What needs to be done → All the entries that follow must be written out again exactly.

Extracted data →
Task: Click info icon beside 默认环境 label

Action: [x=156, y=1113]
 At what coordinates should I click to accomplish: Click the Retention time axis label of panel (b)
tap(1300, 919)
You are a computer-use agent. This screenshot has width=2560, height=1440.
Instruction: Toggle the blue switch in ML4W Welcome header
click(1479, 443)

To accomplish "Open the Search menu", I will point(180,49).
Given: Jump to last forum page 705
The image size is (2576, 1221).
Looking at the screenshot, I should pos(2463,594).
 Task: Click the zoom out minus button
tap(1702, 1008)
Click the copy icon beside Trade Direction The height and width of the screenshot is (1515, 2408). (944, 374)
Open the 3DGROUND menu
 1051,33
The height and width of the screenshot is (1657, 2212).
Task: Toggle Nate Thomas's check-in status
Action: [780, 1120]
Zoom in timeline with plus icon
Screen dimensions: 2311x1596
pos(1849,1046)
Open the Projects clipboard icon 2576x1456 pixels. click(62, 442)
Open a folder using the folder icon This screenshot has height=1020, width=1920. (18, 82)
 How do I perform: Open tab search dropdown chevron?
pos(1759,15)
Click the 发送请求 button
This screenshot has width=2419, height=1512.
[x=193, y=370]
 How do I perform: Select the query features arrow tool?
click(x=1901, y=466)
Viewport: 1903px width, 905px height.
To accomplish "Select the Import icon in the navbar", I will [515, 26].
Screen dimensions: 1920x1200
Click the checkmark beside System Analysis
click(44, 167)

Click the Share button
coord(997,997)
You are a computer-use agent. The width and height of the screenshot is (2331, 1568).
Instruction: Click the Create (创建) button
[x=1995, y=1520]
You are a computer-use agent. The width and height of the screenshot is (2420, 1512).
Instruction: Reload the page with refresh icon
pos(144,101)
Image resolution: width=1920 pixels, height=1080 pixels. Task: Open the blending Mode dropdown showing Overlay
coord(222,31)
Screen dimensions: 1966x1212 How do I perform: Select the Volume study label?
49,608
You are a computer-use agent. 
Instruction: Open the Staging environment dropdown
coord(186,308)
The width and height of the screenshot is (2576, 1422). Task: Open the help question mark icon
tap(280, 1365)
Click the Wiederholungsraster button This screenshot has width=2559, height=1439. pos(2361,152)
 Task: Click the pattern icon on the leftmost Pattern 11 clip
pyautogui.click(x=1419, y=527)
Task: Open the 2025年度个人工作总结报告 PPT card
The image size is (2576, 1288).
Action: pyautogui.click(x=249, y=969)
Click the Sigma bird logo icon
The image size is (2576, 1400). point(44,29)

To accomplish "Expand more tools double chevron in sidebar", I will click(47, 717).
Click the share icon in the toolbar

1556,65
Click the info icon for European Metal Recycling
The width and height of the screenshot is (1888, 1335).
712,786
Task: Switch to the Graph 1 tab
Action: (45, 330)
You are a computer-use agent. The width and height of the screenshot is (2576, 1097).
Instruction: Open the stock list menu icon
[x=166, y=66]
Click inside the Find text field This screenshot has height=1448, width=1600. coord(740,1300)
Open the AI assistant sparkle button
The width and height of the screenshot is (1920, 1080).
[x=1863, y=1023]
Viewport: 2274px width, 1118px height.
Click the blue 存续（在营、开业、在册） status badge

Expected answer →
Task: Click info icon beside 默认环境 label

Action: [x=156, y=1113]
 At what coordinates should I click to accomplish: Click the Retention time axis label of panel (b)
tap(1300, 919)
You are a computer-use agent. This screenshot has width=2560, height=1440.
Instruction: Toggle the blue switch in ML4W Welcome header
click(1479, 443)

To accomplish "Open the Search menu", I will point(180,49).
Given: Jump to last forum page 705
The image size is (2576, 1221).
Looking at the screenshot, I should pos(2463,594).
 Task: Click the zoom out minus button
tap(1702, 1008)
Click the copy icon beside Trade Direction The height and width of the screenshot is (1515, 2408). (944, 374)
Open the 3DGROUND menu
 1051,33
The height and width of the screenshot is (1657, 2212).
Task: Toggle Nate Thomas's check-in status
Action: [780, 1120]
Zoom in timeline with plus icon
Screen dimensions: 2311x1596
pos(1849,1046)
Open the Projects clipboard icon 2576x1456 pixels. click(62, 442)
Open a folder using the folder icon This screenshot has height=1020, width=1920. (18, 82)
 How do I perform: Open tab search dropdown chevron?
pos(1759,15)
Click the 发送请求 button
This screenshot has width=2419, height=1512.
[x=193, y=370]
 How do I perform: Select the query features arrow tool?
click(x=1901, y=466)
Viewport: 1903px width, 905px height.
To accomplish "Select the Import icon in the navbar", I will [515, 26].
Screen dimensions: 1920x1200
Click the checkmark beside System Analysis
click(44, 167)

Click the Share button
coord(997,997)
You are a computer-use agent. The width and height of the screenshot is (2331, 1568).
Instruction: Click the Create (创建) button
[x=1995, y=1520]
You are a computer-use agent. The width and height of the screenshot is (2420, 1512).
Instruction: Reload the page with refresh icon
pos(144,101)
Image resolution: width=1920 pixels, height=1080 pixels. Task: Open the blending Mode dropdown showing Overlay
coord(222,31)
Screen dimensions: 1966x1212 How do I perform: Select the Volume study label?
49,608
You are a computer-use agent. 
Instruction: Open the Staging environment dropdown
coord(186,308)
The width and height of the screenshot is (2576, 1422). Task: Open the help question mark icon
tap(280, 1365)
Click the Wiederholungsraster button This screenshot has width=2559, height=1439. pos(2361,152)
 Task: Click the pattern icon on the leftmost Pattern 11 clip
pyautogui.click(x=1419, y=527)
Task: Open the 2025年度个人工作总结报告 PPT card
The image size is (2576, 1288).
Action: pyautogui.click(x=249, y=969)
Click the Sigma bird logo icon
The image size is (2576, 1400). point(44,29)

To accomplish "Expand more tools double chevron in sidebar", I will click(47, 717).
Click the share icon in the toolbar

1556,65
Click the info icon for European Metal Recycling
The width and height of the screenshot is (1888, 1335).
712,786
Task: Switch to the Graph 1 tab
Action: (45, 330)
You are a computer-use agent. The width and height of the screenshot is (2576, 1097).
Instruction: Open the stock list menu icon
[x=166, y=66]
Click inside the Find text field This screenshot has height=1448, width=1600. coord(740,1300)
Open the AI assistant sparkle button
The width and height of the screenshot is (1920, 1080).
[x=1863, y=1023]
Viewport: 2274px width, 1118px height.
Click the blue 存续（在营、开业、在册） status badge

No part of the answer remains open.